**Material provided**
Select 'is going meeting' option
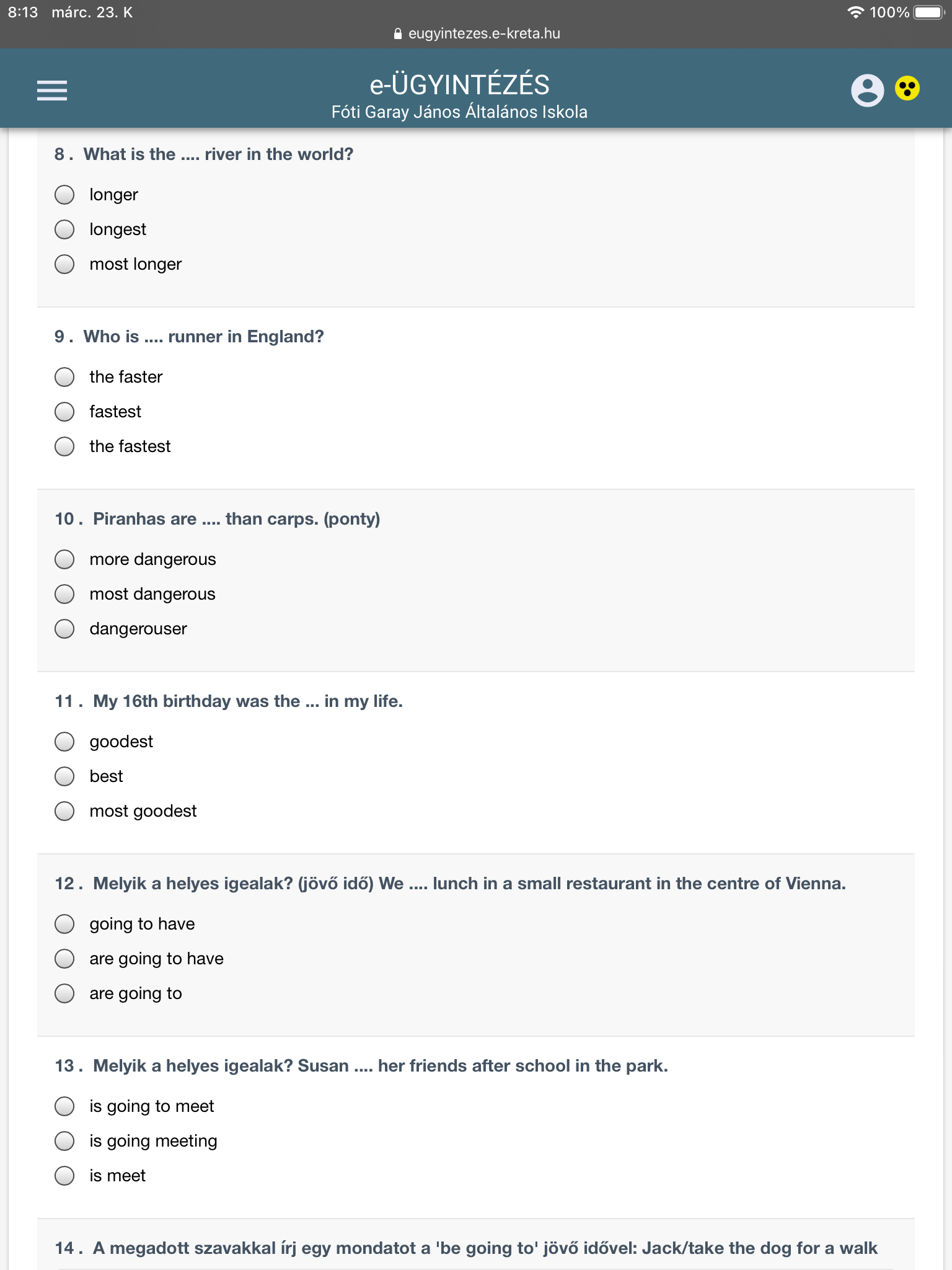Viewport: 952px width, 1270px height. click(x=64, y=1141)
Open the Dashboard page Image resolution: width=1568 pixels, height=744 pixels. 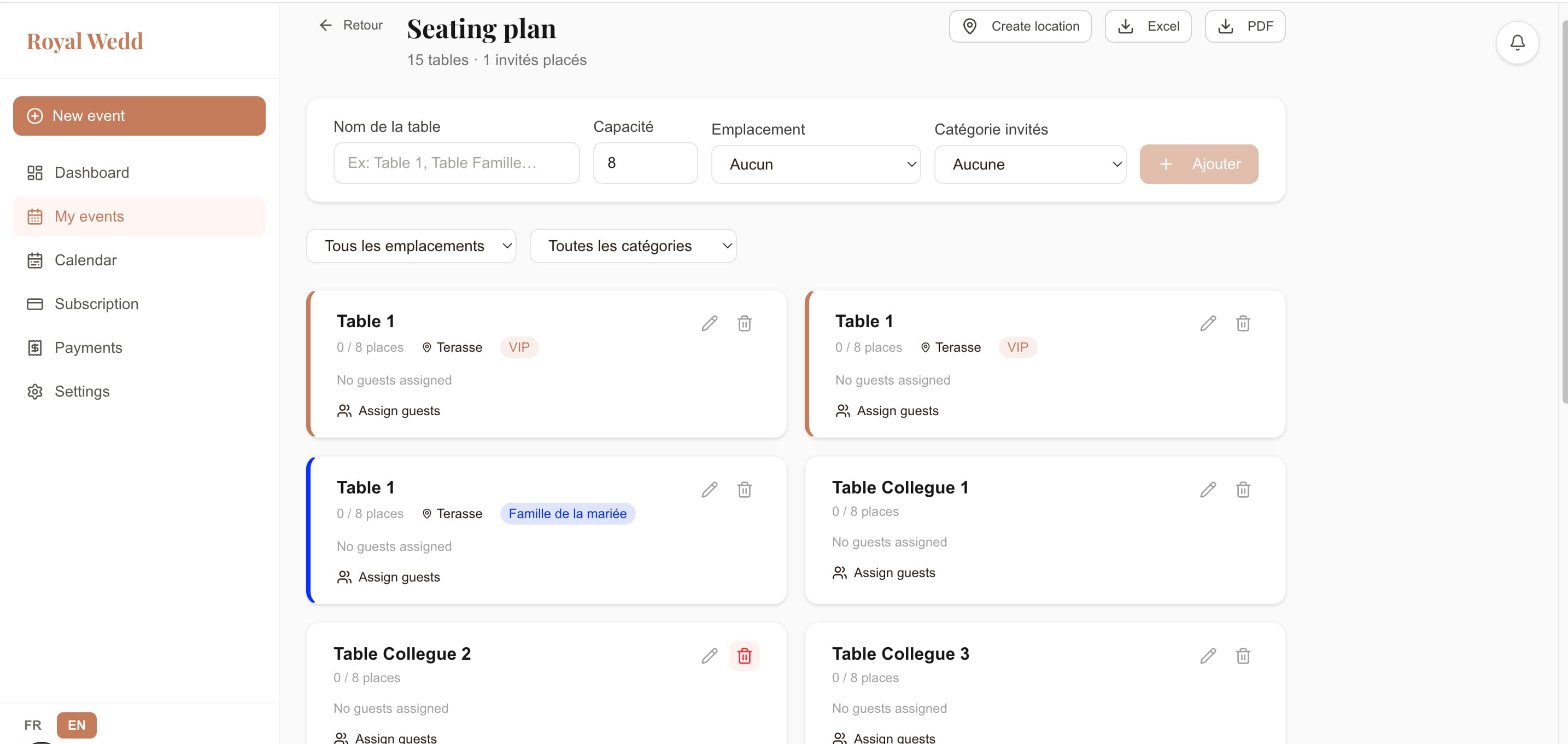tap(92, 172)
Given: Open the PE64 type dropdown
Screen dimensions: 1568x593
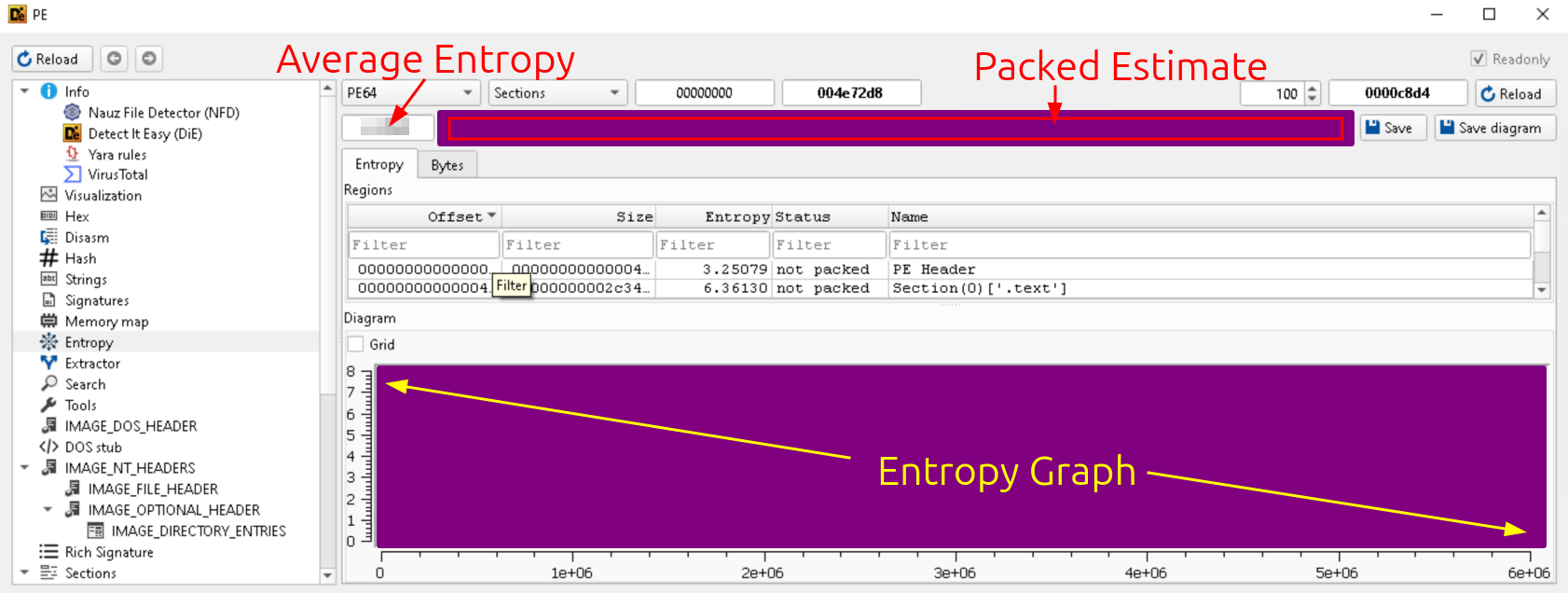Looking at the screenshot, I should click(x=411, y=93).
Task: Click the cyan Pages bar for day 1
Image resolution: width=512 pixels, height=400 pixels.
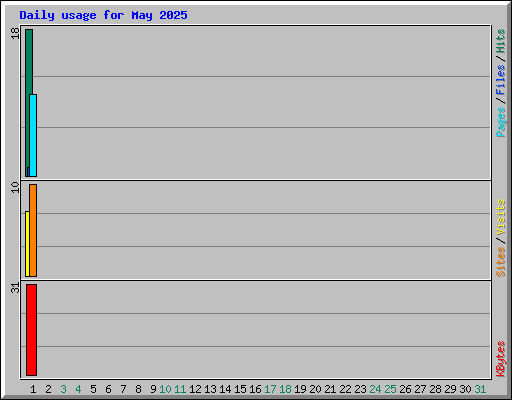Action: coord(33,135)
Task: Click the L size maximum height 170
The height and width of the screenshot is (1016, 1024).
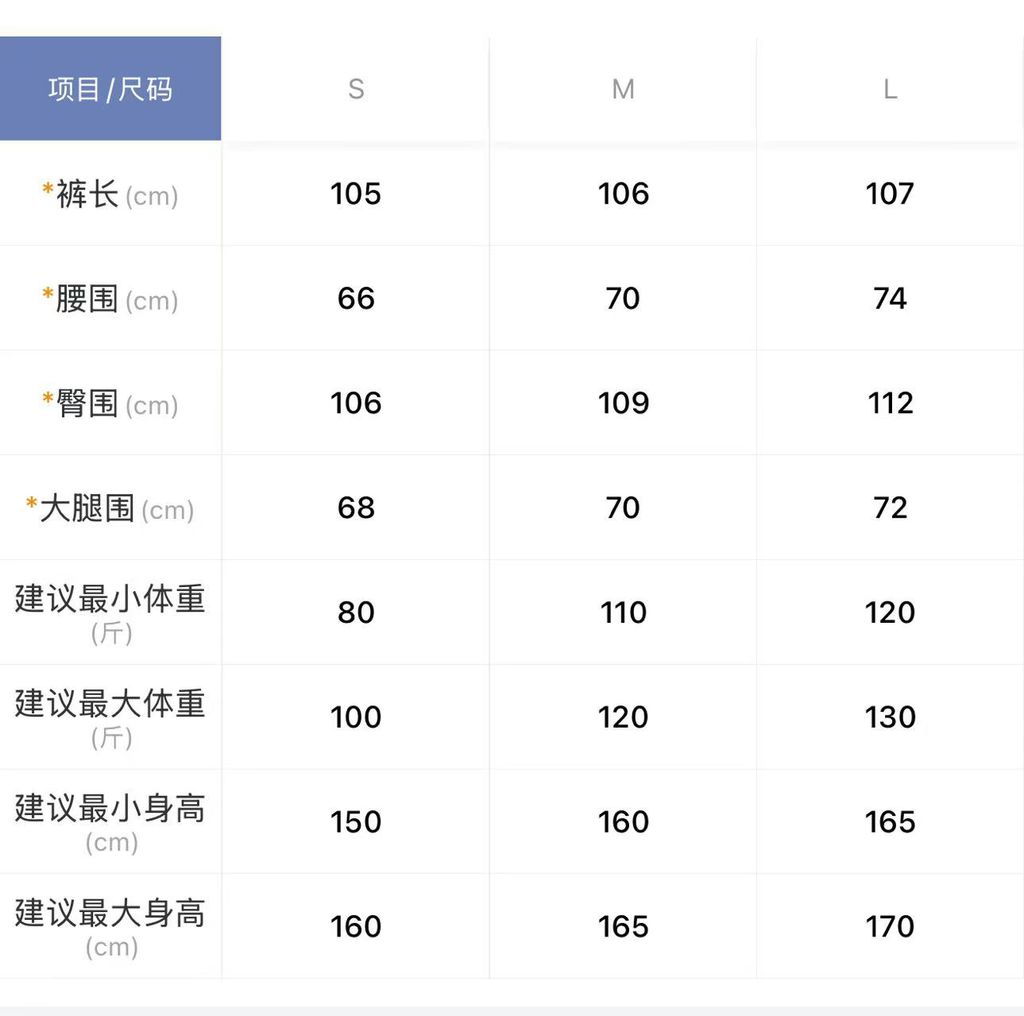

**Instructions for the task**
Recast the lines from the one containing "Task: Click the L size maximum height 170" through the end of the items as a JSON list of strings, one string per line, with blank lines dropped. Leave the pictures out.

**Solution to the exercise**
[
  "Task: Click the L size maximum height 170",
  "The height and width of the screenshot is (1016, 1024)."
]